OP0107 HETEROZYGOUS MUTATIONS IN COPA ARE ASSOCIATED WITH ENHANCED TYPE I INTERFERON SIGNALLING

Abstract

Background Heterozygous mutations in COPA, encoding coatomer protein subunit alpha, cause an autosomal dominant inflammatory syndrome associating lung, joint and renal disease, showing some overlap with STING-associated vasculopathy with onset in infancy (SAVI). Mutations were originally described to cause endoplasmic reticulum (ER) stress and priming of a T helper 17 response. More recently, increased transcription of interferon (IFN)-stimulated genes (ISGs) was reported in blood circulating cells of affected individuals. However, the precise pathophysiology of this disease remains unclear. Objectives To better decipher the mechanism of COPA syndrome. Methods We studied 8 patients from 3 unrelated families, each segregating a heterozygous mutation in COPA. We assessed type I IFN status by IFNα ultra-sensitive digital quantification in plasma, STAT1 phosphorylation and RNA expression of ISGs in whole blood from patients. In vitro assays also were performed in HEK293T and THP-1 cells to study IFN signalling in the context of COPA mutations. Results We observed commonalities in the lung pathology between COPA and SAVI, as well as an IFN signature, raised levels of IFNα protein in the serum and phosphorylation of STAT1 in patient T cells. In a cellular model of HEK293T, phosphorylation of IRF3 and increased ISG expression were observed in cells co-transfected with wild type STING and mutant COPA plasmids.
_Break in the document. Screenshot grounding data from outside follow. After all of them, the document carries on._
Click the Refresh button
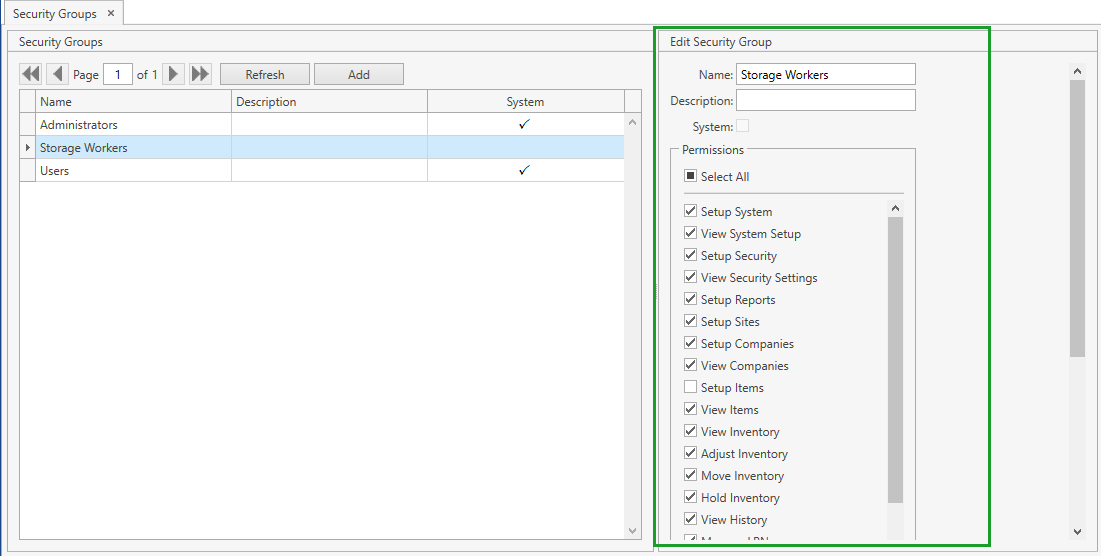The image size is (1101, 556). click(265, 75)
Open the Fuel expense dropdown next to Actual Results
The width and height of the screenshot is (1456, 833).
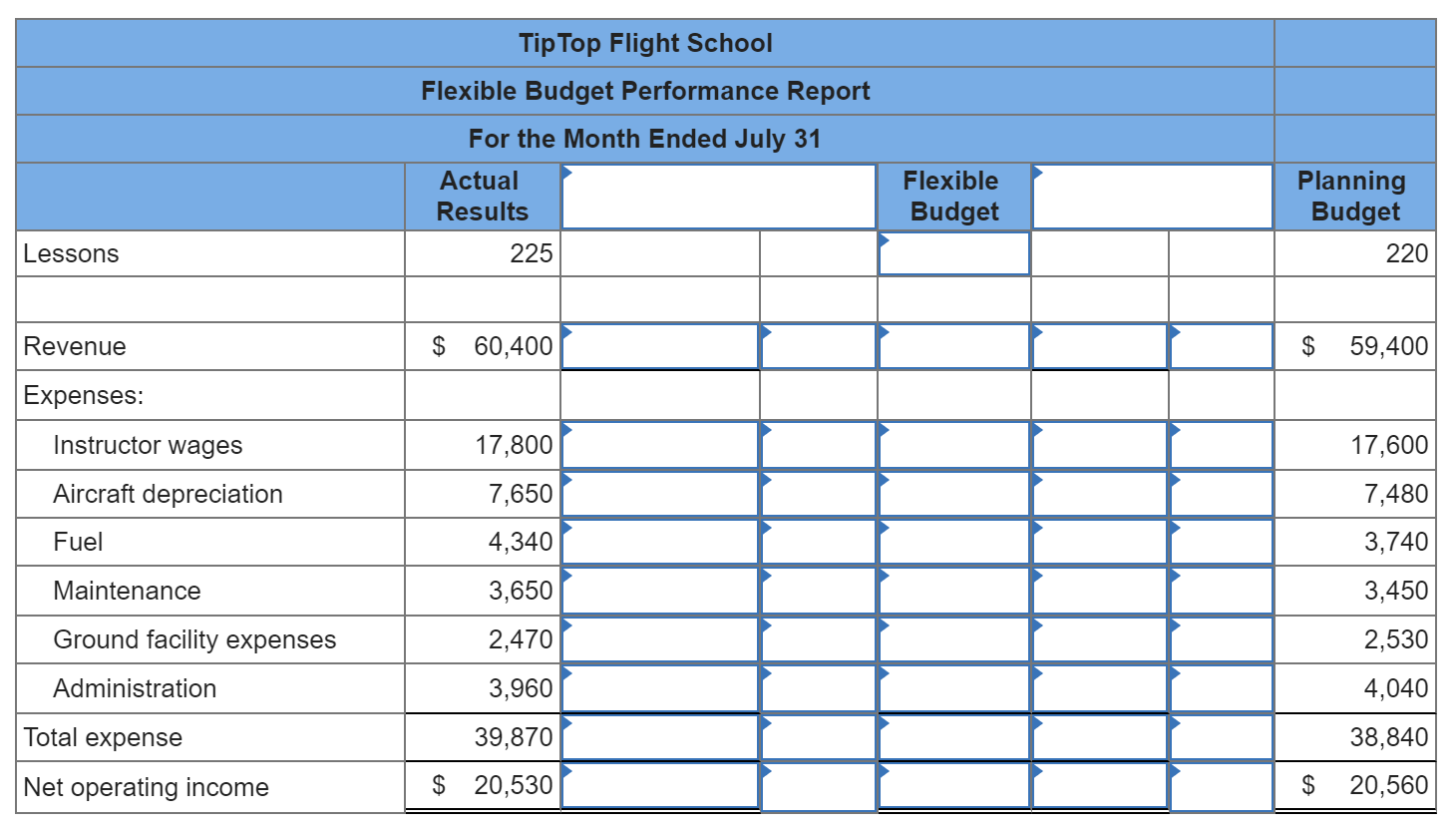pyautogui.click(x=564, y=528)
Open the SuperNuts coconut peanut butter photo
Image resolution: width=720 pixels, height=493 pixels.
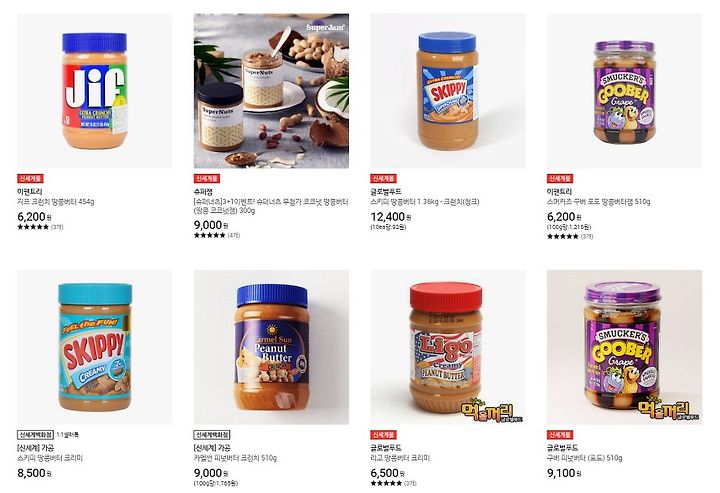(271, 91)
In THP-1 cells, short hairpin RNA knockdown of COPA induced IFN signalling that was abrogated in the absence of STING. Conclusion Our data suggest that mutations in COPA lead to constitutive activation of type I IFN signalling through STING. Based on these results, one patient has been treated with the JAK1/2 inhibitor ruxolitinib for the last 12 months. How COPA interacts with ER-resident STING remains to be investigated.